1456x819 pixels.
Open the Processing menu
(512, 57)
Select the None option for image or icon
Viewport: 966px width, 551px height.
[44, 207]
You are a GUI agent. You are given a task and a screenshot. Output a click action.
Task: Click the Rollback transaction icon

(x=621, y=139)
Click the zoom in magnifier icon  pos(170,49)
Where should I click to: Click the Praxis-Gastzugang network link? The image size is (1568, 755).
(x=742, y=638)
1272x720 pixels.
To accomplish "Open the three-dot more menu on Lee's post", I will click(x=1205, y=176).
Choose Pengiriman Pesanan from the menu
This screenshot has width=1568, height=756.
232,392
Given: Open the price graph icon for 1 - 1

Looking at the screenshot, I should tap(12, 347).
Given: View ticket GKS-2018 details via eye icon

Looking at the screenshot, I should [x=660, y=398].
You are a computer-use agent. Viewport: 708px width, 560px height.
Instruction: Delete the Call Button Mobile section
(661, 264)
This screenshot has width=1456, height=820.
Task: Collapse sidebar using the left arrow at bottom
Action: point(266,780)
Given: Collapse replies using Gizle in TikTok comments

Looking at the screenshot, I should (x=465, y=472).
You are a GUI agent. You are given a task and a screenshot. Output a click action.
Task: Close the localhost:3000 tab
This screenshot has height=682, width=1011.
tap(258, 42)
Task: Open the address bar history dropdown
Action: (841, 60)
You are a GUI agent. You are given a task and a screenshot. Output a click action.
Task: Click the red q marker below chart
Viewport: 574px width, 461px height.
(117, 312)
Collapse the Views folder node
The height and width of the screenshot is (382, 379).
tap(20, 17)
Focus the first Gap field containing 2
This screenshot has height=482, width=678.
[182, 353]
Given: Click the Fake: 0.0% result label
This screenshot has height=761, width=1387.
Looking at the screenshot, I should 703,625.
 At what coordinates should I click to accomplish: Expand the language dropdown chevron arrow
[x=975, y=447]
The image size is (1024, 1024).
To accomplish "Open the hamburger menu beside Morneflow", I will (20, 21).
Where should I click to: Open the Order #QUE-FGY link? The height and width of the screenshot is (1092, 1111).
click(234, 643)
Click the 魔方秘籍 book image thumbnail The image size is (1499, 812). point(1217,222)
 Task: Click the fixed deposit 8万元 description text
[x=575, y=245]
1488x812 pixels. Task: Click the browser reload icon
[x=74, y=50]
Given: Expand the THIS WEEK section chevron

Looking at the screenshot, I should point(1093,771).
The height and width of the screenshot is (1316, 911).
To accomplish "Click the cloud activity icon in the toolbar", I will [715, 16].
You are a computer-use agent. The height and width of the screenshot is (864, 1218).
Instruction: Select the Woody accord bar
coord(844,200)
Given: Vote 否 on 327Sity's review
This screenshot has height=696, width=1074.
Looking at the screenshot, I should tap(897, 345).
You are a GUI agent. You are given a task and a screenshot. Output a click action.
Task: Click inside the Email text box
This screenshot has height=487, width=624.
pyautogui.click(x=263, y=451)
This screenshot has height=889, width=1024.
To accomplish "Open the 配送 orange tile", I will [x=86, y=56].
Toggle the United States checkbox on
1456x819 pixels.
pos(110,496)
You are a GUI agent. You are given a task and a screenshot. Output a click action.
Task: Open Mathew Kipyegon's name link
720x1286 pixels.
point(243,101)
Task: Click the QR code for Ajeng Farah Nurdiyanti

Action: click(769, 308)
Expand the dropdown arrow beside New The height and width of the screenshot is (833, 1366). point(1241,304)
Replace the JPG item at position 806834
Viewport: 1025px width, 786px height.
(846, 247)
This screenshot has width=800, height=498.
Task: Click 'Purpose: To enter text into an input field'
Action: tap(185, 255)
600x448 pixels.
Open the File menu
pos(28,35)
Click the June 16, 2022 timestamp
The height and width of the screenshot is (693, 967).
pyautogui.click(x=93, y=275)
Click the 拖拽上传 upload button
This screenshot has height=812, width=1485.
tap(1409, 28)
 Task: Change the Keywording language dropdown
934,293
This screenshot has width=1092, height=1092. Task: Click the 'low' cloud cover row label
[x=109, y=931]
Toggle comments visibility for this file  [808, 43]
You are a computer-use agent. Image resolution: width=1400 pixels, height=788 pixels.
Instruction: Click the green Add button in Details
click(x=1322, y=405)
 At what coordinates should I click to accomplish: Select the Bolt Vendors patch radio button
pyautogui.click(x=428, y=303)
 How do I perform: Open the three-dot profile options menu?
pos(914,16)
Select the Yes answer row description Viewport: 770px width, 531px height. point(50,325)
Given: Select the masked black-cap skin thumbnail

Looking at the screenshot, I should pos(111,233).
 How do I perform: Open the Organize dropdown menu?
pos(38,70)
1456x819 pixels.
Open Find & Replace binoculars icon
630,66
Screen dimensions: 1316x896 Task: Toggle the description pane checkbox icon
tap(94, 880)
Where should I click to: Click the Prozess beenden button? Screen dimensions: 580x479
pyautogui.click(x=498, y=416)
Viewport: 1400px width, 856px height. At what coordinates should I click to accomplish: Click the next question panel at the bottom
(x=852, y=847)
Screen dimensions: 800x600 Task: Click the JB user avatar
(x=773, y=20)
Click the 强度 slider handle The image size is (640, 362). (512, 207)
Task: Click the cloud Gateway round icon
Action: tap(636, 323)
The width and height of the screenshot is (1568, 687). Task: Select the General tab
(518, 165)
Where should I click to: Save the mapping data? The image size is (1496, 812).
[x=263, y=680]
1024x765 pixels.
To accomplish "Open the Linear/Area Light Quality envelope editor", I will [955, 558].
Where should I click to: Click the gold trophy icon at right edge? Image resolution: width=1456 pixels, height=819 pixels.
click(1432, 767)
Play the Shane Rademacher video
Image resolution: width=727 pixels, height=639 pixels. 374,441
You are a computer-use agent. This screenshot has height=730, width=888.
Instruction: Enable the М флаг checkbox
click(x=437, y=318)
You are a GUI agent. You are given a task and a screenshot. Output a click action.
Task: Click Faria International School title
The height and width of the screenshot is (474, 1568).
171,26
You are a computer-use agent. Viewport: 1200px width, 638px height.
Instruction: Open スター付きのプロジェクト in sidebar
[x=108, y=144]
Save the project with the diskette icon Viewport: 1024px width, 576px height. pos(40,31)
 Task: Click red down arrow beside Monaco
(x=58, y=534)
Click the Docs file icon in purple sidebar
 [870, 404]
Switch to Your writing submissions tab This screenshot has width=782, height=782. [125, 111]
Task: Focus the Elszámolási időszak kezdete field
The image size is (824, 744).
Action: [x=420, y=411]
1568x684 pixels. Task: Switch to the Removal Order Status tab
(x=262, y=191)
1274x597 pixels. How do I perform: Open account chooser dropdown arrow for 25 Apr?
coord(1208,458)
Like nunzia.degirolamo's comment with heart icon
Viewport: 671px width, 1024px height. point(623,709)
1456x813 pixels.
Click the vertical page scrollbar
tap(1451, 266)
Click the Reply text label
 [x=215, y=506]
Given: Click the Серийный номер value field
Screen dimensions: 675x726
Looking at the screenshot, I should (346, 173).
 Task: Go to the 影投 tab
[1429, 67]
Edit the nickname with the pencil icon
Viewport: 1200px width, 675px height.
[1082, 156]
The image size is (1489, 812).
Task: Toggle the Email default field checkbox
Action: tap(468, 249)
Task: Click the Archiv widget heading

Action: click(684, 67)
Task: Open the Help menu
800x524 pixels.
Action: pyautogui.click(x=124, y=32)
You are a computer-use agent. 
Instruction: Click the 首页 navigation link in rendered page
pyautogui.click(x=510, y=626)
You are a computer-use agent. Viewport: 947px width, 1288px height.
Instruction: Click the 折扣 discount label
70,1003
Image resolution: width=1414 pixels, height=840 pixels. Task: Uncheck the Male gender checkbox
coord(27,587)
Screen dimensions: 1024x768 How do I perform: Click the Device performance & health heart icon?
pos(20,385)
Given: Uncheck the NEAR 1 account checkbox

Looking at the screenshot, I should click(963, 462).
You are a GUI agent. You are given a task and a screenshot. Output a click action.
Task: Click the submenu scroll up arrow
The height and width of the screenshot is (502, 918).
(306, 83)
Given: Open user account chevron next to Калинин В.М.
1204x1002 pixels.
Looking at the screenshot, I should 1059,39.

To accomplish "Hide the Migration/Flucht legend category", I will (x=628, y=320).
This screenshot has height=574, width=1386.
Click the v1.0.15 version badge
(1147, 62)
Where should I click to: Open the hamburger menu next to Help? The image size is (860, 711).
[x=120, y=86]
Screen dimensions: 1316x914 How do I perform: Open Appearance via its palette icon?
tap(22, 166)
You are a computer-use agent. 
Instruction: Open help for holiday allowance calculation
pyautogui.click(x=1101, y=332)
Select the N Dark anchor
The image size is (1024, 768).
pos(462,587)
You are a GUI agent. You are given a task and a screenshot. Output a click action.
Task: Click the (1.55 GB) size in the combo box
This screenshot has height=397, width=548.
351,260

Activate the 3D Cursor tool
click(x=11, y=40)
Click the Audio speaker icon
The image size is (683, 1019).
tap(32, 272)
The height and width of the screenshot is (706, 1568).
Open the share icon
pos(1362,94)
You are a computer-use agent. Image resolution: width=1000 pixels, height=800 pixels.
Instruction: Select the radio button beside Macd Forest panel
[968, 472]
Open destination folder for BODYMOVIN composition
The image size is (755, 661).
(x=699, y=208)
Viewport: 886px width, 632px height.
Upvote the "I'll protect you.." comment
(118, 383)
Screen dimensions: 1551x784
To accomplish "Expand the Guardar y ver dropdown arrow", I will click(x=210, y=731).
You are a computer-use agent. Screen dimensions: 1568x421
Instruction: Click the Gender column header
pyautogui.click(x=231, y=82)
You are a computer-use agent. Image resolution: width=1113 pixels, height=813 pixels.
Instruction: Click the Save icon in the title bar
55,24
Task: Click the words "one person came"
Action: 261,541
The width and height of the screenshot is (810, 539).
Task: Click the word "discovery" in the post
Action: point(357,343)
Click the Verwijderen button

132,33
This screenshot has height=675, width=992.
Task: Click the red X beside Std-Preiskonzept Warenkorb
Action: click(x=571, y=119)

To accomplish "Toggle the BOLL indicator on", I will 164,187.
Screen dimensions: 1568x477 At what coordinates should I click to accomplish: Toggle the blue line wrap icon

=====

_Task goal:_
Substitute "Command" for every "Instruction" in the lines between the one holding "You are a computer-use agent. This" and the one holding "coord(27,587)", inclusive. Give back only those lines, with nothing else altered.

_Correct output:_
You are a computer-use agent. This screenshot has height=730, width=888.
Command: Enable the М флаг checkbox
click(x=437, y=318)
You are a GUI agent. You are given a task and a screenshot. Output a click action.
Task: Click Faria International School title
The height and width of the screenshot is (474, 1568).
171,26
You are a computer-use agent. Viewport: 1200px width, 638px height.
Command: Open スター付きのプロジェクト in sidebar
[x=108, y=144]
Save the project with the diskette icon Viewport: 1024px width, 576px height. pos(40,31)
 Task: Click red down arrow beside Monaco
(x=58, y=534)
Click the Docs file icon in purple sidebar
 [870, 404]
Switch to Your writing submissions tab This screenshot has width=782, height=782. [125, 111]
Task: Focus the Elszámolási időszak kezdete field
The image size is (824, 744).
Action: [x=420, y=411]
1568x684 pixels. Task: Switch to the Removal Order Status tab
(x=262, y=191)
1274x597 pixels. How do I perform: Open account chooser dropdown arrow for 25 Apr?
coord(1208,458)
Like nunzia.degirolamo's comment with heart icon
Viewport: 671px width, 1024px height. point(623,709)
1456x813 pixels.
Click the vertical page scrollbar
tap(1451, 266)
Click the Reply text label
 [x=215, y=506]
Given: Click the Серийный номер value field
Screen dimensions: 675x726
Looking at the screenshot, I should (346, 173).
 Task: Go to the 影投 tab
[1429, 67]
Edit the nickname with the pencil icon
Viewport: 1200px width, 675px height.
[1082, 156]
The image size is (1489, 812).
Task: Toggle the Email default field checkbox
Action: tap(468, 249)
Task: Click the Archiv widget heading

Action: click(684, 67)
Task: Open the Help menu
800x524 pixels.
Action: pyautogui.click(x=124, y=32)
You are a computer-use agent. 
Command: Click the 首页 navigation link in rendered page
pyautogui.click(x=510, y=626)
You are a computer-use agent. Viewport: 947px width, 1288px height.
Command: Click the 折扣 discount label
70,1003
Image resolution: width=1414 pixels, height=840 pixels. Task: Uncheck the Male gender checkbox
coord(27,587)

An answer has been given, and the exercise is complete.